• [What to work on]
Locate each line in the items below that contains the string "Task", with case counting, and copy those lines in full.

• [Data records]
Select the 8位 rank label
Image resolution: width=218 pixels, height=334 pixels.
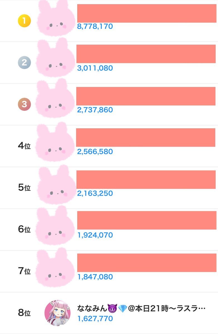(x=24, y=313)
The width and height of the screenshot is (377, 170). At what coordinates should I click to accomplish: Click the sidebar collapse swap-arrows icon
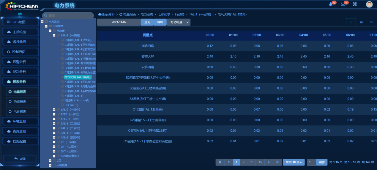[20, 14]
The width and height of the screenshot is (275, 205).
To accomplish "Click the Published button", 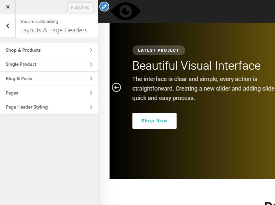I will (80, 7).
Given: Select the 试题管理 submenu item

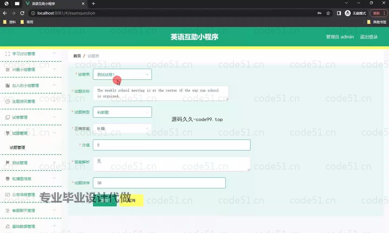Looking at the screenshot, I should 18,148.
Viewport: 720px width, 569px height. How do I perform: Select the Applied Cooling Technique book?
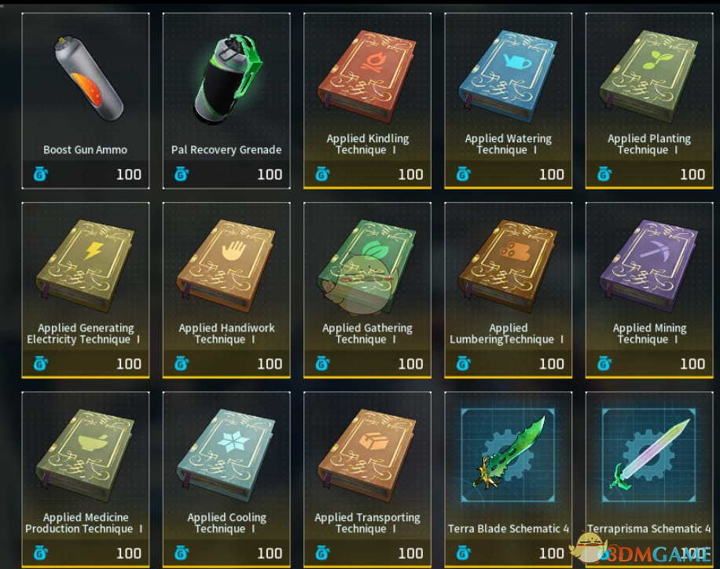pyautogui.click(x=226, y=479)
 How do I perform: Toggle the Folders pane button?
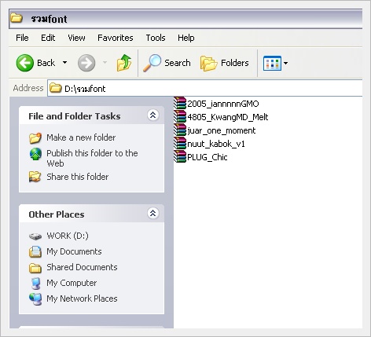point(224,63)
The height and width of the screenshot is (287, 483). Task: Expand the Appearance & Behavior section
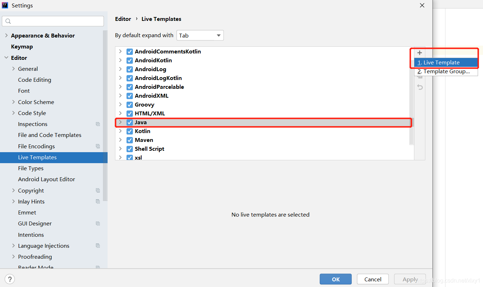click(6, 35)
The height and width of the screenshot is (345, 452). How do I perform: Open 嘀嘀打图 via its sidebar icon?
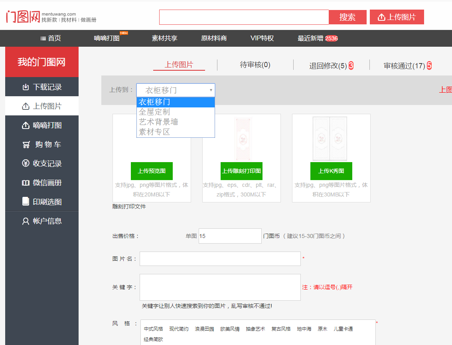pyautogui.click(x=26, y=125)
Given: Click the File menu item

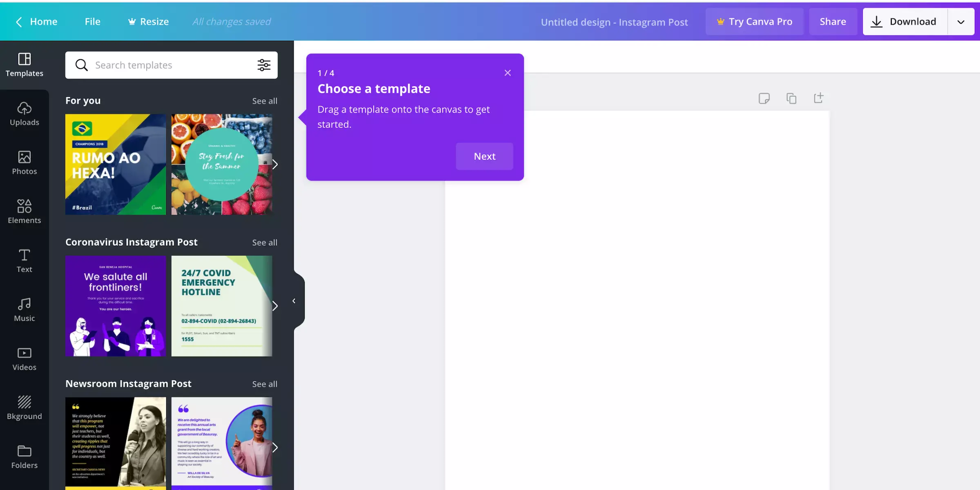Looking at the screenshot, I should 93,22.
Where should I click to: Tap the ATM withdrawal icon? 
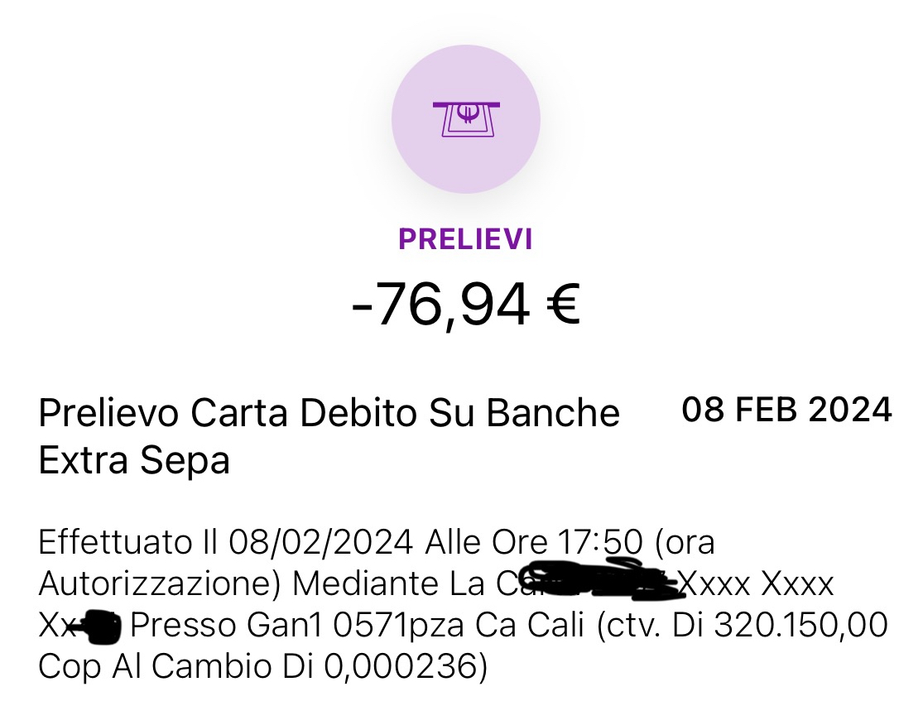[466, 119]
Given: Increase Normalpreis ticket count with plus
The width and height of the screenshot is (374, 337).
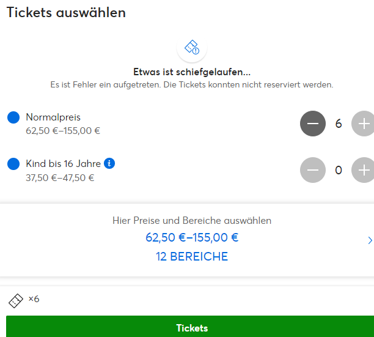Looking at the screenshot, I should click(364, 124).
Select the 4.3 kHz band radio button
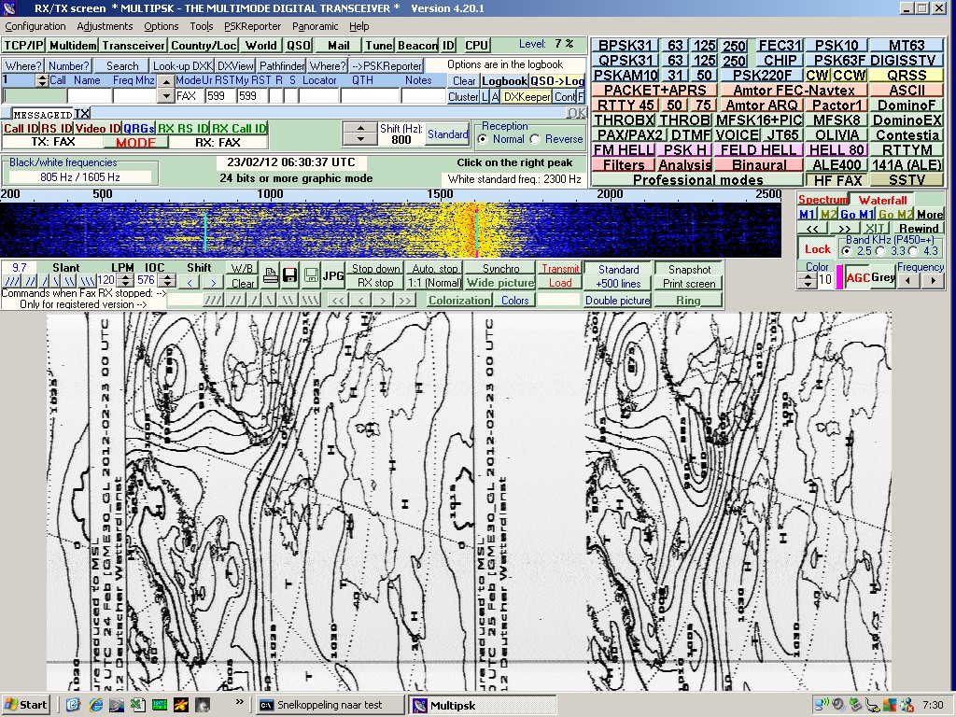956x717 pixels. click(914, 251)
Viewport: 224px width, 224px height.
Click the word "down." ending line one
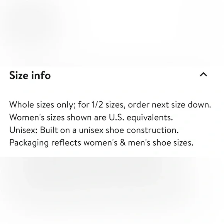pos(199,105)
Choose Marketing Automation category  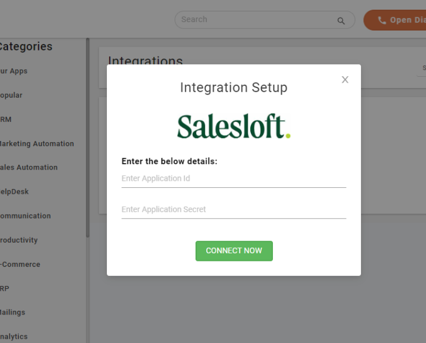point(36,143)
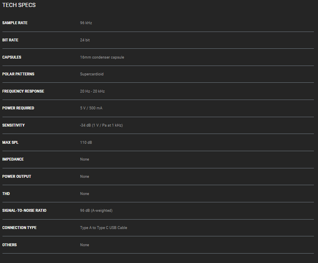318x263 pixels.
Task: Click the FREQUENCY RESPONSE label
Action: tap(23, 91)
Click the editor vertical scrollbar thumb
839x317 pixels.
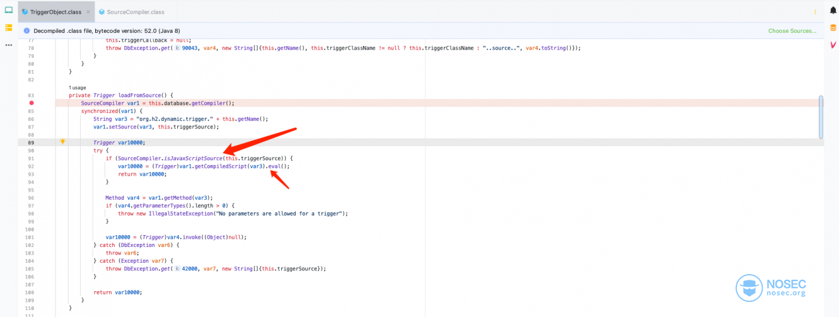coord(821,117)
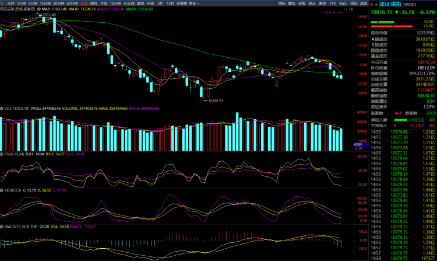Open the F10 company info tab
Screen dimensions: 437x261
(332, 4)
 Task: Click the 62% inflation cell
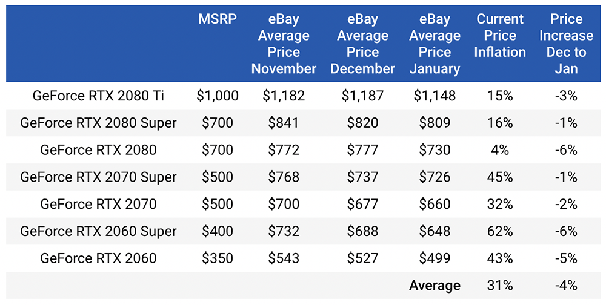(500, 231)
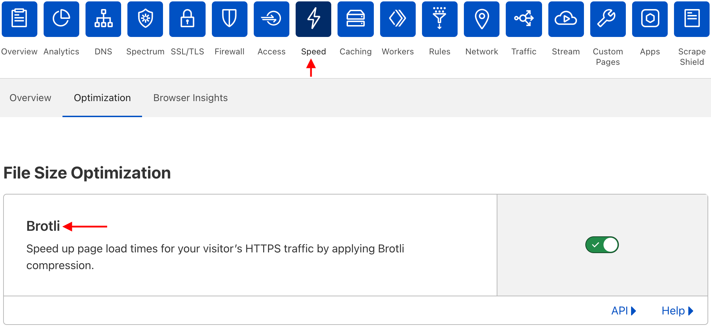Go to the Rules filter icon
The width and height of the screenshot is (711, 327).
440,19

• [The output]
The height and width of the screenshot is (287, 483). Task: Expand the Appearance & Behavior section
Task: Click the FREQUENCY RESPONSE label
 Task: Click the 62% inflation cell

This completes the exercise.